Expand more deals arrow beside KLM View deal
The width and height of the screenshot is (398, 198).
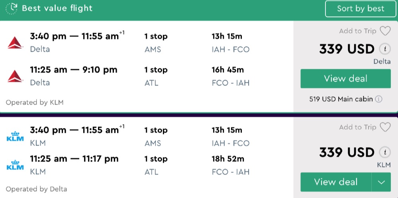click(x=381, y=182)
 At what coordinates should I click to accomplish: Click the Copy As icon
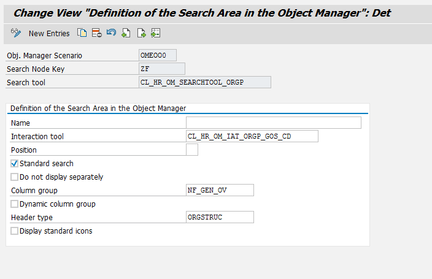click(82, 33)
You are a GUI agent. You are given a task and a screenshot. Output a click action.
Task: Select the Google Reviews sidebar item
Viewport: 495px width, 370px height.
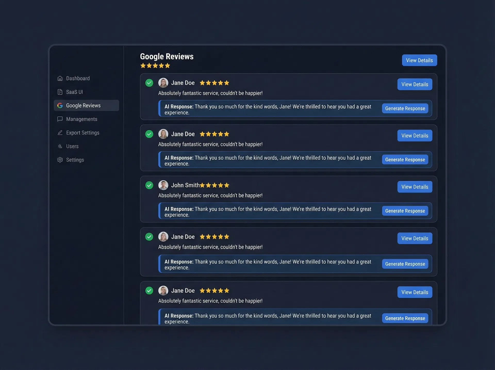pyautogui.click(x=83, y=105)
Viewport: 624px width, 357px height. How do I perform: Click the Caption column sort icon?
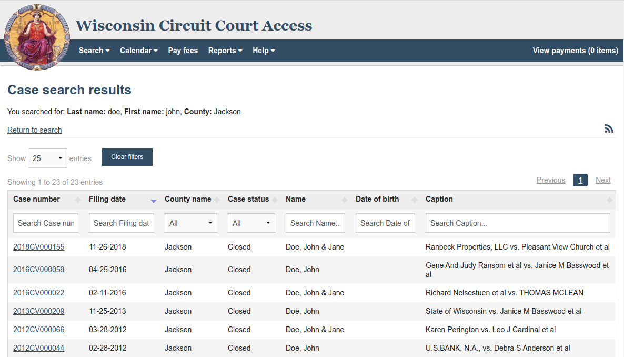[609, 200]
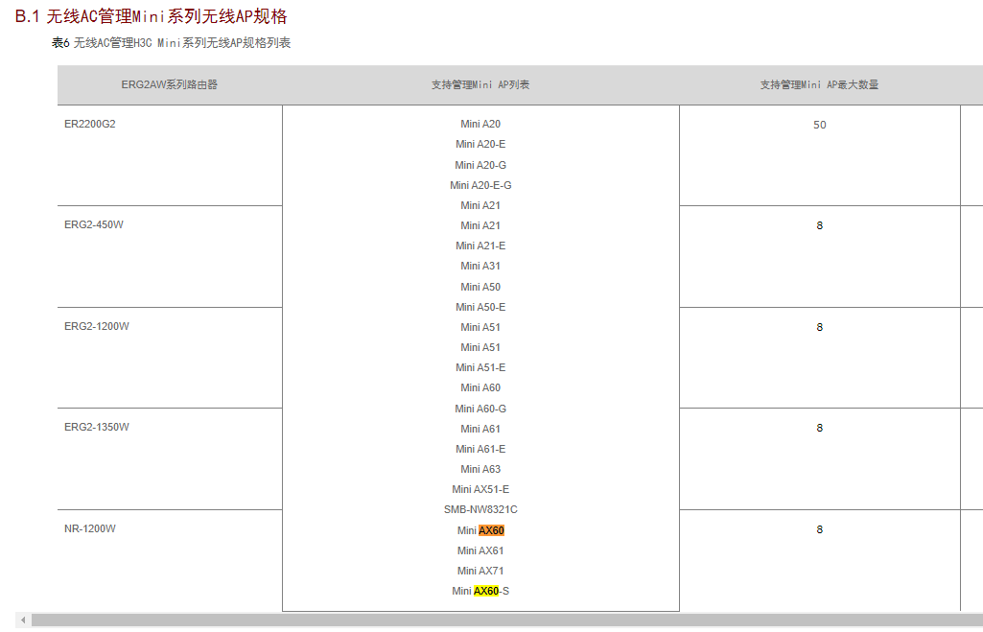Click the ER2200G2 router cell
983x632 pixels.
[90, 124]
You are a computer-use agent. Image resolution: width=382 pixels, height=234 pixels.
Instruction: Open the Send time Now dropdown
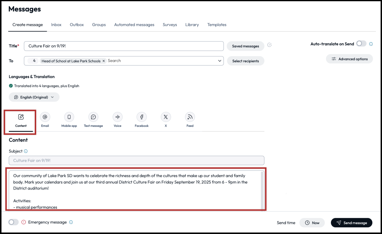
________________________
TASK TO COMPLETE = Format every line of the listing above as a JSON list of strings, one string per line, leaving out blank lines and the pictures.

WRITTEN RESPONSE =
[
  "Expand more deals arrow beside KLM View deal",
  "The width and height of the screenshot is (398, 198).",
  "click(x=381, y=182)",
  " At what coordinates should I click to accomplish: Click the Copy As icon",
  "click(82, 33)",
  "You are a GUI agent. You are given a task and a screenshot. Output a click action.",
  "Task: Select the Google Reviews sidebar item",
  "Viewport: 495px width, 370px height.",
  "pyautogui.click(x=83, y=105)",
  "Viewport: 624px width, 357px height. How do I perform: Click the Caption column sort icon?",
  "[609, 200]",
  "Click the ER2200G2 router cell",
  "983x632 pixels.",
  "[90, 124]",
  "You are a computer-use agent. Image resolution: width=382 pixels, height=234 pixels.",
  "Instruction: Open the Send time Now dropdown"
]